- **Short problem**
Write out every one of the following rows exactly, character for character, with no changes.

- **Data to process**

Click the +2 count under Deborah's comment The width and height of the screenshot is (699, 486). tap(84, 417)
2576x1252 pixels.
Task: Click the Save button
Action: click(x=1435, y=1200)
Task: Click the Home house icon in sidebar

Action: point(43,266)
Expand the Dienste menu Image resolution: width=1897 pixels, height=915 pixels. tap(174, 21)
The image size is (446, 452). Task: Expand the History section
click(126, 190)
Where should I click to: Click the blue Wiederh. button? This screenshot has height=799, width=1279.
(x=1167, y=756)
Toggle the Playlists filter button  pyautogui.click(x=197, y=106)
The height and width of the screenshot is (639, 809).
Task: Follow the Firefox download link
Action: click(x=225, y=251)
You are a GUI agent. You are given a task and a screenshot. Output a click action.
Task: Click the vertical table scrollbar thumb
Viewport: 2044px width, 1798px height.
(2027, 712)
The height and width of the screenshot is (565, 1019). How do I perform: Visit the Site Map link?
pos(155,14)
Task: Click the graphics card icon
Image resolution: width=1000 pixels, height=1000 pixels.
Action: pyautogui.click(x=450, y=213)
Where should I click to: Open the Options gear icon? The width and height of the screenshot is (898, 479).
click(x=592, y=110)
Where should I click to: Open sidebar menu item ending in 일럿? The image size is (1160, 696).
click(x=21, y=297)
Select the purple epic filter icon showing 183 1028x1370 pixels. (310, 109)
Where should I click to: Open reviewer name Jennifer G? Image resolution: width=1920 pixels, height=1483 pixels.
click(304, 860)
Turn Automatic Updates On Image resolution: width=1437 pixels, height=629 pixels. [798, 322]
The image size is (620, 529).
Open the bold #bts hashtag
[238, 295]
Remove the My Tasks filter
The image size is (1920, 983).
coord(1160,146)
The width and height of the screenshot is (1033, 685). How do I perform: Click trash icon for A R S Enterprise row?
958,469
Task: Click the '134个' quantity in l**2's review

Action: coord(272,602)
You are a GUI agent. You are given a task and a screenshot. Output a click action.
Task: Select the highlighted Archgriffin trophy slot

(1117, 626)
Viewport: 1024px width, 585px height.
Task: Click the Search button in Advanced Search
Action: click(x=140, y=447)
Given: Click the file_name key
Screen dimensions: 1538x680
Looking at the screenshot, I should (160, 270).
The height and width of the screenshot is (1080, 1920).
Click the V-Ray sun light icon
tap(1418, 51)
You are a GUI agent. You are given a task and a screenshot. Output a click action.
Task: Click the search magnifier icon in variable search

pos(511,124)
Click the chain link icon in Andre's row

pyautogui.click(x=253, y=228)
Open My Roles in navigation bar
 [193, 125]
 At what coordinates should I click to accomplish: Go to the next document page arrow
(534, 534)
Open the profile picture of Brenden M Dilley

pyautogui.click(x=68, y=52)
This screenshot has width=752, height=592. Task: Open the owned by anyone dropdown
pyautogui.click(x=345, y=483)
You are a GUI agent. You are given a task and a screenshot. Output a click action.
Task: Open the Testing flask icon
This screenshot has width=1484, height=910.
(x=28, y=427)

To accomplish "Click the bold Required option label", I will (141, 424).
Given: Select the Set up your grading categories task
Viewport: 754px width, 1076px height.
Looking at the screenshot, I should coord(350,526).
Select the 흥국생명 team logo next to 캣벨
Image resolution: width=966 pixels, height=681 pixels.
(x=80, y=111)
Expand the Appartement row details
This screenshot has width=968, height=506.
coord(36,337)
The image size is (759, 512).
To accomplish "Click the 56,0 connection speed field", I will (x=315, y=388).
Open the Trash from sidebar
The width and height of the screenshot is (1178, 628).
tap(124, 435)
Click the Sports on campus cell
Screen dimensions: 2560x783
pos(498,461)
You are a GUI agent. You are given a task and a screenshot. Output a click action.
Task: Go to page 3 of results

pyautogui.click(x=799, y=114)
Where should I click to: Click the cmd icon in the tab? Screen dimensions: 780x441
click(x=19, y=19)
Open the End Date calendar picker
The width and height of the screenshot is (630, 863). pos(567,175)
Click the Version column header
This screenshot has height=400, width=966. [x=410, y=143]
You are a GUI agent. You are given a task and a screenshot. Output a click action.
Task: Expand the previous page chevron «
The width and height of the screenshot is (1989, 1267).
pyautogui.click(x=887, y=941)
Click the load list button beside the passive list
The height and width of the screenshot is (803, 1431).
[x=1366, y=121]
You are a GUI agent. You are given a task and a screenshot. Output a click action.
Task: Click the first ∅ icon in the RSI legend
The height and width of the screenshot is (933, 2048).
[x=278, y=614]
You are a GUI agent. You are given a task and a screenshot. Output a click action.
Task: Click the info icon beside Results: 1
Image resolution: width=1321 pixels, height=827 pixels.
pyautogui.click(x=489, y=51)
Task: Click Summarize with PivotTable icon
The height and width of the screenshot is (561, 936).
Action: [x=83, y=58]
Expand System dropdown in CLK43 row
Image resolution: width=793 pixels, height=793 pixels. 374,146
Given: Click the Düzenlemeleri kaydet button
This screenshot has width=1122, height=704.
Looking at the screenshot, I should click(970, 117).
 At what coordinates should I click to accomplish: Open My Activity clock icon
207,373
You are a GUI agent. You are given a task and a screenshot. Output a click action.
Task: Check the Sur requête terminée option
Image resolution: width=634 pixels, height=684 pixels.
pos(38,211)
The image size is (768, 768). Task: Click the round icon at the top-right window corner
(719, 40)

- **Completed task**
Click the +2 count under Deborah's comment The width and height of the screenshot is (699, 486). tap(84, 417)
2576x1252 pixels.
Task: Click the Save button
Action: click(x=1435, y=1200)
Task: Click the Home house icon in sidebar

Action: point(43,266)
Expand the Dienste menu Image resolution: width=1897 pixels, height=915 pixels. tap(174, 21)
The image size is (446, 452). Task: Expand the History section
click(126, 190)
Where should I click to: Click the blue Wiederh. button? This screenshot has height=799, width=1279.
(x=1167, y=756)
Toggle the Playlists filter button  pyautogui.click(x=197, y=106)
The height and width of the screenshot is (639, 809).
Task: Follow the Firefox download link
Action: click(x=225, y=251)
You are a GUI agent. You are given a task and a screenshot. Output a click action.
Task: Click the vertical table scrollbar thumb
Viewport: 2044px width, 1798px height.
(2027, 712)
The height and width of the screenshot is (565, 1019). How do I perform: Visit the Site Map link?
pos(155,14)
Task: Click the graphics card icon
Image resolution: width=1000 pixels, height=1000 pixels.
Action: pyautogui.click(x=450, y=213)
Where should I click to: Open the Options gear icon? The width and height of the screenshot is (898, 479).
click(x=592, y=110)
Where should I click to: Open sidebar menu item ending in 일럿? The image size is (1160, 696).
click(x=21, y=297)
Select the purple epic filter icon showing 183 1028x1370 pixels. (310, 109)
Where should I click to: Open reviewer name Jennifer G? Image resolution: width=1920 pixels, height=1483 pixels.
click(304, 860)
Turn Automatic Updates On Image resolution: width=1437 pixels, height=629 pixels. [798, 322]
The image size is (620, 529).
Open the bold #bts hashtag
[238, 295]
Remove the My Tasks filter
The image size is (1920, 983).
coord(1160,146)
The width and height of the screenshot is (1033, 685). How do I perform: Click trash icon for A R S Enterprise row?
958,469
Task: Click the '134个' quantity in l**2's review

Action: coord(272,602)
You are a GUI agent. You are given a task and a screenshot. Output a click action.
Task: Select the highlighted Archgriffin trophy slot

(1117, 626)
Viewport: 1024px width, 585px height.
Task: Click the Search button in Advanced Search
Action: click(x=140, y=447)
Given: Click the file_name key
Screen dimensions: 1538x680
Looking at the screenshot, I should (160, 270).
The height and width of the screenshot is (1080, 1920).
Click the V-Ray sun light icon
tap(1418, 51)
You are a GUI agent. You are given a task and a screenshot. Output a click action.
Task: Click the search magnifier icon in variable search

pos(511,124)
Click the chain link icon in Andre's row

pyautogui.click(x=253, y=228)
Open My Roles in navigation bar
 [193, 125]
 At what coordinates should I click to accomplish: Go to the next document page arrow
(534, 534)
Open the profile picture of Brenden M Dilley

pyautogui.click(x=68, y=52)
This screenshot has width=752, height=592. Task: Open the owned by anyone dropdown
pyautogui.click(x=345, y=483)
You are a GUI agent. You are given a task and a screenshot. Output a click action.
Task: Open the Testing flask icon
This screenshot has width=1484, height=910.
(x=28, y=427)

To accomplish "Click the bold Required option label", I will (141, 424).
Given: Select the Set up your grading categories task
Viewport: 754px width, 1076px height.
Looking at the screenshot, I should coord(350,526).
Select the 흥국생명 team logo next to 캣벨
Image resolution: width=966 pixels, height=681 pixels.
(x=80, y=111)
Expand the Appartement row details
This screenshot has width=968, height=506.
coord(36,337)
The image size is (759, 512).
To accomplish "Click the 56,0 connection speed field", I will (x=315, y=388).
Open the Trash from sidebar
The width and height of the screenshot is (1178, 628).
tap(124, 435)
Click the Sports on campus cell
Screen dimensions: 2560x783
pos(498,461)
You are a GUI agent. You are given a task and a screenshot. Output a click action.
Task: Go to page 3 of results

pyautogui.click(x=799, y=114)
Where should I click to: Click the cmd icon in the tab? Screen dimensions: 780x441
click(x=19, y=19)
Open the End Date calendar picker
The width and height of the screenshot is (630, 863). pos(567,175)
Click the Version column header
This screenshot has height=400, width=966. [x=410, y=143]
You are a GUI agent. You are given a task and a screenshot. Output a click action.
Task: Expand the previous page chevron «
The width and height of the screenshot is (1989, 1267).
pyautogui.click(x=887, y=941)
Click the load list button beside the passive list
The height and width of the screenshot is (803, 1431).
[x=1366, y=121]
You are a GUI agent. You are given a task and a screenshot. Output a click action.
Task: Click the first ∅ icon in the RSI legend
The height and width of the screenshot is (933, 2048).
[x=278, y=614]
You are a GUI agent. You are given a task and a screenshot. Output a click action.
Task: Click the info icon beside Results: 1
Image resolution: width=1321 pixels, height=827 pixels.
pyautogui.click(x=489, y=51)
Task: Click Summarize with PivotTable icon
The height and width of the screenshot is (561, 936).
Action: [x=83, y=58]
Expand System dropdown in CLK43 row
Image resolution: width=793 pixels, height=793 pixels. 374,146
Given: Click the Düzenlemeleri kaydet button
This screenshot has width=1122, height=704.
Looking at the screenshot, I should click(970, 117).
 At what coordinates should I click to accomplish: Open My Activity clock icon
207,373
You are a GUI agent. You are given a task and a screenshot. Output a click action.
Task: Check the Sur requête terminée option
Image resolution: width=634 pixels, height=684 pixels.
pos(38,211)
The image size is (768, 768). Task: Click the round icon at the top-right window corner
(719, 40)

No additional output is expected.